[This review was published in The Middle American News, February 2002.]

 

Book Review

 

The No Spin Zone: Confrontations with the Rich and Powerful in America

Bill O'Reilly

Broadway Books, 2001

Bill O'Reilly is today one of the most popular television journalists in America, and for good reason. When a viewer turns to "The O'Reilly Factor" on Fox News, he enters a "no spin zone" where, in O'Reilly's own words, "rationalizations are scorned, lies are rejected, equivocations are mocked."

The appeal lies in people's hunger for truth in an unauthentic world. O'Reilly's premise is that very little that is uttered is genuine. Americans may live in "the world's greatest democracy," but anyone with a critical capacity who paid attention during the 2000 presidential campaign will know what O'Reilly is talking about when he says that "both sides presented unprincipled mouthpieces to utter exhausting, incomprehensible bilge. And much of the press in America," he adds, "readily accepted all the garbage without analysis or reflection." His book provides many examples of "spin" from all sides of the political spectrum.

O'Reilly says that his "no spin zone" on television is just part of the "no spin life" he seeks to lead. What he wants is genuineness, but since he sees himself as "a journalistic gunslinger," an active man of the world, his craving comes through not as an introspective whine, as has been so common in the literature of the past two hundred years, but as a masculine insistence on the will to see, to know and to understand.

His earlier book, The O'Reilly Factor, was a New York Times bestseller. The present book gives a series of interviews with "opponents," with accompanying commentary. The fact that some of these Jesse Jackson, Al Gore, Hillary Clinton, Janet Reno, Republican congressman Tom DeLay, John Ashcroft, and others have declined to appear hasn't kept O'Reilly from giving them a good grilling, such as where he includes an imaginary interview with Hillary. Some of those who have appeared include Dr. Jocelyn Elders, Steve Allen, Sean "Puff Daddy" Combs, Al Sharpton, Dr. Laura Schlesinger, John McCain, and Dan Rather. Since O'Reilly sets out precisely not to toss up "softball questions," the interviews crackle with electricity. This is not a new form of fluff; it leads to an exploration of real issues and a facing of real facts.
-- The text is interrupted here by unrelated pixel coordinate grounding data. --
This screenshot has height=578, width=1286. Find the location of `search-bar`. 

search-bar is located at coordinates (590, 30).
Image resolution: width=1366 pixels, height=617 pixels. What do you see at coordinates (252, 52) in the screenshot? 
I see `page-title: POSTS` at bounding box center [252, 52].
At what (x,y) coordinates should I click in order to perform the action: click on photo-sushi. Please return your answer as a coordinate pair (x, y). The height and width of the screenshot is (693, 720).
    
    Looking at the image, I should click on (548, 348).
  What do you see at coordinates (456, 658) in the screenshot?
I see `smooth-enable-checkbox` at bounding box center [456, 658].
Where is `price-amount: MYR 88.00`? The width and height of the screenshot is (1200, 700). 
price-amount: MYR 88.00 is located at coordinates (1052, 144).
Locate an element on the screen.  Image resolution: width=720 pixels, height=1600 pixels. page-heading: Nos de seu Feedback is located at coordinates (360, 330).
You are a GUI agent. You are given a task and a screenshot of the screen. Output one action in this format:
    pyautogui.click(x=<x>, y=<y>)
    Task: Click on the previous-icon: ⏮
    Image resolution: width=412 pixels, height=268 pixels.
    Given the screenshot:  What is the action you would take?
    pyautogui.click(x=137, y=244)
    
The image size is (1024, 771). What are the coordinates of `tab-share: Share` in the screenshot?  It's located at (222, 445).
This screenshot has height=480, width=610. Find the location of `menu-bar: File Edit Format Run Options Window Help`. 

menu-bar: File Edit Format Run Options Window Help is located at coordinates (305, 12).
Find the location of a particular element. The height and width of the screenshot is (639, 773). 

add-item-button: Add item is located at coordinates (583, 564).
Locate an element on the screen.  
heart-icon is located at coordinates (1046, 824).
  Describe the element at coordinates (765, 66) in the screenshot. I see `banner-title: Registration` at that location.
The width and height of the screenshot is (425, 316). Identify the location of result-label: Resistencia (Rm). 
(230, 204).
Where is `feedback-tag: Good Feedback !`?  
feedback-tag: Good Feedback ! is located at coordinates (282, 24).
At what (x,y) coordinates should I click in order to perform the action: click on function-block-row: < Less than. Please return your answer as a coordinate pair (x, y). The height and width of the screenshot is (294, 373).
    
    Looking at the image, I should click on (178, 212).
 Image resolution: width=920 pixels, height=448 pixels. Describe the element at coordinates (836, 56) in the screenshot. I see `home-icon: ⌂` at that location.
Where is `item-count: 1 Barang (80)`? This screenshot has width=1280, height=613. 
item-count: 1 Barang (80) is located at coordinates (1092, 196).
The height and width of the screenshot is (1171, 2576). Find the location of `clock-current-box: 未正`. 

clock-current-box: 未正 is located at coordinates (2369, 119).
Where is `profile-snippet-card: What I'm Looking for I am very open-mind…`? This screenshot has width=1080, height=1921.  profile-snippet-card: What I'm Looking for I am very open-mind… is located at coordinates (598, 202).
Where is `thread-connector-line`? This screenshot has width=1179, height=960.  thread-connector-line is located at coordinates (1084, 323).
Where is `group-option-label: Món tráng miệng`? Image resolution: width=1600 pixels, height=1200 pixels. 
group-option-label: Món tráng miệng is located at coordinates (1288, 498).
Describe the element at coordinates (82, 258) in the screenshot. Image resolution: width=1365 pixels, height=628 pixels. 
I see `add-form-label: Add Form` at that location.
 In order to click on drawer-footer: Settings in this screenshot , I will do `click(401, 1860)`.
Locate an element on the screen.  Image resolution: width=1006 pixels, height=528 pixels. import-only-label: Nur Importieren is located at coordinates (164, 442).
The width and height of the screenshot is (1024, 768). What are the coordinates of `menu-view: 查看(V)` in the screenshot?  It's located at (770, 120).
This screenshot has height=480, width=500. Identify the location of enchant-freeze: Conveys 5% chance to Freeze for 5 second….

O'Reilly is independent enough that he defies clear categorizing in the usual terms. Both his ardent viewers and the Left, however, are bound to see him as strongly conservative. He opposes using the tax system for redistribution; considers the influx of undocumented aliens an "invasion"; points out that 35 years after LBJ declared his "war against poverty" the poverty rate is pretty much what it was before, and that the U.S. has witnessed the creation of "a semipermanent underclass that views government subsidies as their 'right'"; scorns the ACLU's defense of the North American Man-Boy Love Association; sees society as having become coarser, blaming "lazy parents" and an "exploitive entertainment industry"; and in general opposes the "non-judgmental" relativism that has become the predominant attitude of the American elite, offering "excuses to cover all misdeeds."

It would be a mistake, however, to see O'Reilly's stress on truth without a certain detachment. The fact is that he can go only so far. He survives, after all, as a major figure within a society that entertains a good many iron-clad taboos. Perhaps unconsciously, he avoids probing for truth about those. And a number of his positions coincide with what today's "political correctness" (which is nothing more than an insistence upon ideological conformity) demands: he agrees that racial profiling is "wrong"; accepts racial employment quotas; ranks Richard Nixon with Warren Harding and Bill Clinton as "the most corrupt presidents of the twentieth century"; agrees with Dan Rather that there isn't a leftward bias in the media; believes global warming "is real"; and sees the "good points" in the gay liberationists' drive toward an open public condonation of homosexuality. We would have no occasion to question his sincerity about any of these positions, but the fact that he takes them demonstrates both how hard he is truly to classify and the extent to which he remains within the mainstream of acceptable opinion.

The No Spin Zone is a provocative, valuable and entertaining book. Those who read it shouldn't expect to be confirmed in everything they believe, but to be stimulated to think.